本教程将教我们如何在 Beautifulsoup 中获取 <script> 标签和 <script> 内容。
内容
获取所有脚本标签
要获取所有脚本标签,我们需要使用find_all()函数
让我们看一个例子。
from bs4 import BeautifulSoup # Import BeautifulSoup module
# ? HTML Source
html = '''
<head>
<script src="/static/js/prism.js"></script>
<script src="/static/js/bootstrap.bundle.min.js"></script>
<script src="/static/js/main.js"></script>
<script> console.log('Hellow BeautifulSoup') </script>
</head>
'''
soup = BeautifulSoup(html, 'html.parser') # ?️ Parsing
scripts = soup.find_all("script") # ?️ Find all script tags
print(scripts) # ?️ Print Result
输出:
[<script src="/static/js/prism.js"></script>, <script src="/static/js/bootstrap.bundle.min.js"></script>, <script src="/static/js/main.js"></script>, <script> console.log('Hellow BeautifulSoup') </script>]
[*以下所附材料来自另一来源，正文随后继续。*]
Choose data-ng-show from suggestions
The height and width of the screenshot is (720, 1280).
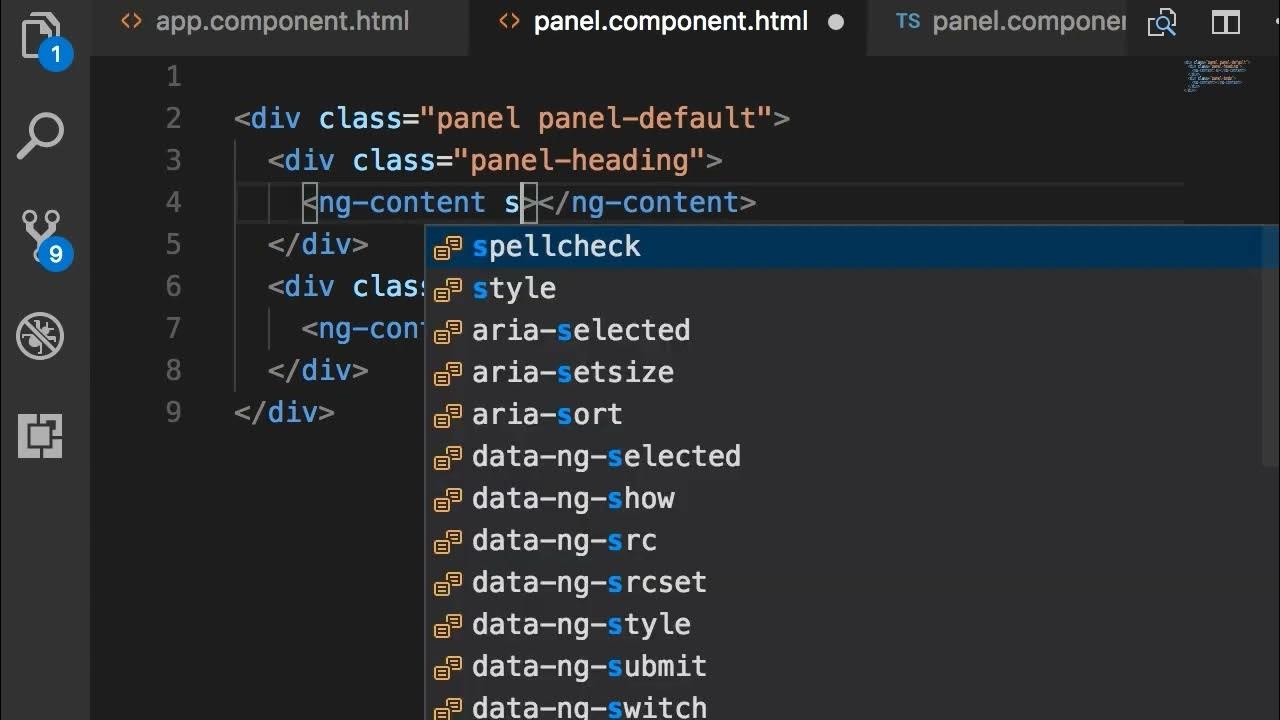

如您所见,我们将脚本标签作为list。现在让我们一一打印出来。
for script in scripts: # ?️ Loop Over scripts
print(script)
输出:
<script src="/static/js/prism.js"></script>
<script src="/static/js/bootstrap.bundle.min.js"></script>
<script src="/static/js/main.js"></script>
<script> console.log('Hellow BeautifulSoup') </script>
获取脚本文件附带的脚本标签
要仅获取脚本文件附带的脚本标签,我们需要:
- 使用 find_all() 函数
- 设置 src=True参数
例子:
# ? HTML Source
html = '''
<head>
<script src="/static/js/prism.js"></script>
<script src="/static/js/bootstrap.bundle.min.js"></script>
<script src="/static/js/main.js"></script>
<script> console.log('Hellow BeautifulSoup') </script>
</head>
'''
soup = BeautifulSoup(html, 'html.parser') # ?️ Parsing
scripts = soup.find_all("script", src=True) # ?️ Find all script tags that come with the src attribute
print(scripts) # ?️ Print Result
输出:
[<script src="/static/js/prism.js"></script>, <script src="/static/js/bootstrap.bundle.min.js"></script>, <script src="/static/js/main.js"></script>]
要获取脚本的 src属性,请遵循以下代码。
# Get src attribute
for script in scripts: # ?️ Loop Over scripts
print(script['src'])
输出:
/static/js/prism.js
/static/js/bootstrap.bundle.min.js
/static/js/main.js
如您所见,我们使用[‘src’]来获取脚本标签的 src URL。
获取脚本标签的内容
要获取脚本标签的内容,我们需要使用.string属性。但是,让我们看一个例子:
# ? HTML Source
html = '''
<head>
<script src="/static/js/prism.js"></script>
<script src="/static/js/bootstrap.bundle.min.js"></script>
<script src="/static/js/main.js"></script>
<script> console.log('Hellow BeautifulSoup') </script>
</head>
'''
soup = BeautifulSoup(html, 'html.parser') # ?️ Parsing
scripts = soup.find_all("script", string=True) # ?️ Find all script tags
print(scripts) # ?️ Print Result
输出:
[<script> console.log('Hellow BeautifulSoup') </script>]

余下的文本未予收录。